Sehingga keberadaan RS rujukan kelas III terkesan mubasir. Legislator PAN, Nasrawaty Djufri mengatakan pengoperasian RS rujukan kelas III selain membebani APBD juga tak akan berjalan efisien. Permasalahannya, untuk membuka RS baru butuh anggaran yang tidak sedikit dalam menyediakan fasilitas dan alat-alat medis pengobatan. Namun jika RS itu tetap menggunakan fasilitas medis yang tersedia di RSU Bahteramas maka kinerja pelayanan pun tetap tak akan maksimal, sebab dibatasi oleh jarak. Biaya operasional juga akan bertambah.
“Intinya, selain membuang anggaran rencana tersebut akan berimplikasi pada kebijakan yang telah ada. Misalkan, bila RSUD rujukan kelas III didirikan, bagaimana dengan RSU yang telah ada dan lebih representatif dan lengkap peralatan medisnya,” ulang Anggota Komisi IV itu, menegaskan. Sebelumnya, pada berbagai kesempatan Pemprov selalu membeberkan rencana ruislag itu bahkan telah ada komunikasi dengan beberapa investor yang mengarah ke proses pengalihan. Gubernur Sultra, H. Nur Alam saat membuka rapat koordinasi PKK provinsi mengatakan, aset daerah yang terabaiakan adalah bekas RSUD Sultra akan dijadikan hotel dan kompleks KONI nantinya diubah sebagai kawasan perumahan yang didalamnya tersedia fasilitas rekreasi, sarana olah raga dan pusat perbelanjaan.

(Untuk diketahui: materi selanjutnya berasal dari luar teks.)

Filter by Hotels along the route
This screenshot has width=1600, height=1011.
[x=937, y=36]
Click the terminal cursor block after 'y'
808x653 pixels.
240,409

Penjelasan itu menguatkan statemen Kepala Bappeda Sultra, Nasir Andi Baso, sebelumnya yang mengatakan sudah ada investor asing maupun domestik yang berminat mengelola sejumlah aset terbengkalai itu, termasuk eks RSUD Sultra. “Selain sebagai bentuk optimalisasi pemanfaatan aset, rencana ini merupakan bagian dari grand design Kota Kendari ke depan,” versinya. Sementara itu di gedung wakil rakyat, beberapa anggota dewan tetap menyuarakan nada penolakan atas gagasan tersebut. Ketua dan Sekretaris Komisi IV, Abu Bakar Lagu bersama Ryha Madi, Ketua Komisi III, La Nika dan Slamet Raidi Tombili serta anggota dewan lainnya menolak keras rencana ruislag eks gedung RSUD.

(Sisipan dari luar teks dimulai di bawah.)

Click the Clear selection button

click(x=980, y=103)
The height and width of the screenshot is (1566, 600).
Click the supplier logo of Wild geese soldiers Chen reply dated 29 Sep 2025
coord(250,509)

Saat ditemui kemarin, Anggota Komisi IV DPRD Sultra, dr. La Ode Muhammad Izat Manarfa kembali menyampaikan hal senada. Menurutnya, alangkah baiknya wacana meruislag RSUD Sultra dikaji ulang, apakah kebijakan itu sudah sesuai dengan kebutuhan masyarakat Sultra saat ini atau hanya karena ada kepentingan tertentu. “Kehadiran RS rujukan kelas III masih diperlukan, apalagi ruang perawatan pasien level itu di RSU Bahteramas masih sangat terbatas. Khusus ruang perawatan kelas I dan II memang sudah cukup, sehingga untuk menampung pasien pihak RSU Bahteramas menempatkan ruang-ruang yang belum terpakai dijadikan ruang perawatan. Itu akan menimbulkan kesan kumuh padahal RSU Bahteramas yang telah berlabel internasional,” datarnya. RS rujukan kelas III juga bisa dijadikan RS Pendidikan sebagai sarana praktik bagi mahasiswa kedokteran Unhalu. Langkah itu sekaligus menindaklanjuti bentuk kerjasama antara manajemen Rumah Sakit dengan Universitas Haluoleo yang belum terlihat jelas.
“Namun bukan berarti pasien dijadikan bahan percobaan. Maksudnya, mahasiswa kedokteran dapat belajar dengan mendampingi dokter-dokter yang bertugas ketika menangani pasien dan meneruskan tugas penanganan yang dilakukan dokter senior. Seperti bagaimana dokter merawat dan membalut luka pasien, bagaimana melakukan penanganan penyakit tertentu dan lain sebagainya. Di situ mereka bisa terjun langsung dalam membantu tugas dokter sebab selama ini belum ada ruang atau fasilitas bagi mahasiswa melakukan praktik yang kebanyakan hanya teori. Sama seperti mahasiswa keperawatan dan kebidanan yang praktei di RS lainnya termasuk RSU Bahteramas,” terang mantan Kadis Kesehatan Sultra itu.